> **WORK INSTRUCTION**
Continue the passage on back pain and the fear avoidance model, picking up right after its last sentence.

Superdoc (8) - Back pain and the 'fear avoidance model'


Our Superhero Superdoc is back on back pain and the importance of not being afraid of it.
Ch-ch-changes. Everything’s changing.

Something that hasn’t changed? I’m still talking about fear and back pain, though this time with a focus on ‘the fear avoidance model’.

The fear avoidance model was developed in the 1980s, to try to understand why some people had significantly worse outcomes from their long term or chronic pain. The model says that we are all somewhere on a spectrum.

At one end is the person who doesn’t worry too much about their pain; the often quoted example is the farmer. His back hurts from hauling bales of hay, but he has an attitude of, “It’s only pain” – he just gets on with the job.

At the other end of the spectrum is the person who’s frightened of the pain. They worry about what it means and self-monitor their level of pain. If something hurts they worry that it might be doing harm and try to avoid any fresh experiences of pain. They are called ‘pain avoiders’. Extreme pain or fear avoiders are often low in self-efficacy or belief that they’ll cope. Doctors know this type of patient and know that often the extreme pain avoider is very difficult to deal with, and that their consultation will take longer.

> **SUPPLIED INFORMATION**
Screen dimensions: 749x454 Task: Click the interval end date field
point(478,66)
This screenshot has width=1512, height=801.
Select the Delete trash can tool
--
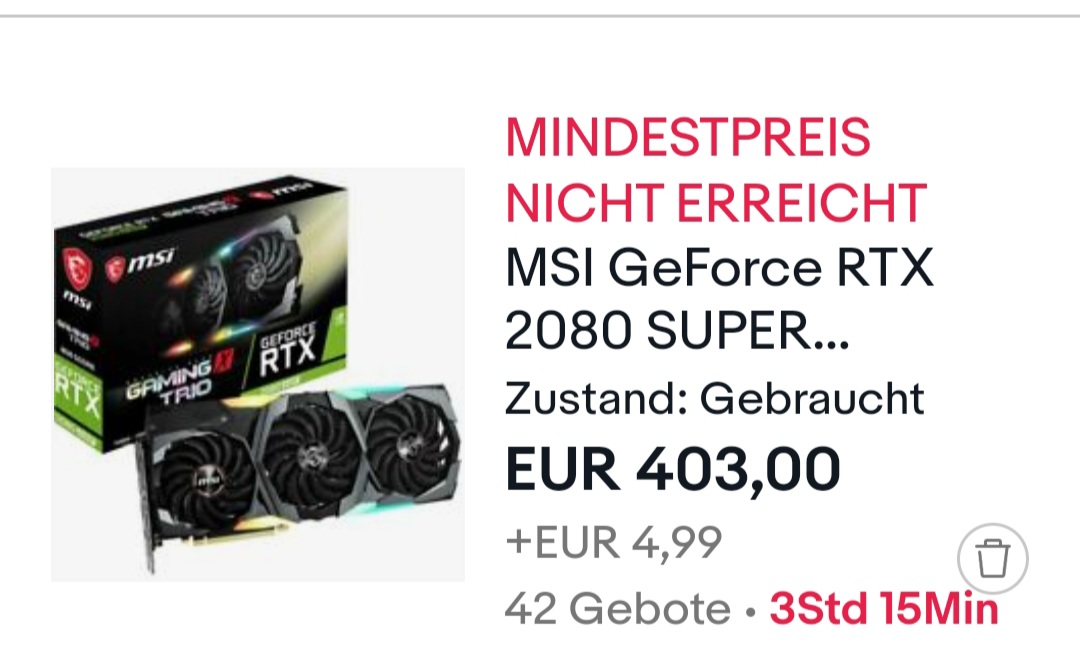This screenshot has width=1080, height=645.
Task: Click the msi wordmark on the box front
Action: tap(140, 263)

> **RESPONSE**
It is said that the outcome of the person’s problem will be more dependent on the person’s fear of the pain, that is, their beliefs about the pain, than the actual level of pain itself. People at the pain avoidance end of the spectrum often use distressing terms when talking about their pain, such as ‘it’s terrible’, or ‘excruciating’, ‘my life is horrible’, or ‘it’s devastating’.

Some things can send patients more towards the fear end of the spectrum; for example, if a doctor tells a patient they might end up in a wheelchair, that person will naturally be frightened. Fortunately that advice is rarely given these days, but less dramatic examples persist.

If a person is told they mustn’t lift, is told to be active or be a bit careful, or they are given worrying advice about the results of investigations, they will logically avoid activity.

They want to get better and they feel that protecting their back is the way to do it.

However, there is good medical evidence to suggest that protecting the back is counterproductive. People tend to avoid activity, and through not moving their back as much, the back becomes stiffer. Often these people become depressed because they can’t do what they previously did.

A patient being told they have three degenerate discs will be sent towards the fear and pain avoidance end of the spectrum, thinking, ‘Goodness there must be something terribly wrong if you have degenerate discs.”

Not everyone is told that it’s normal to have wear and tear. It's just the same as we develop wrinkles around our eyes, we develop age-related changes in our spine. Something we used to call a degenerative disc disease is as ridiculous as calling wrinkles a disease.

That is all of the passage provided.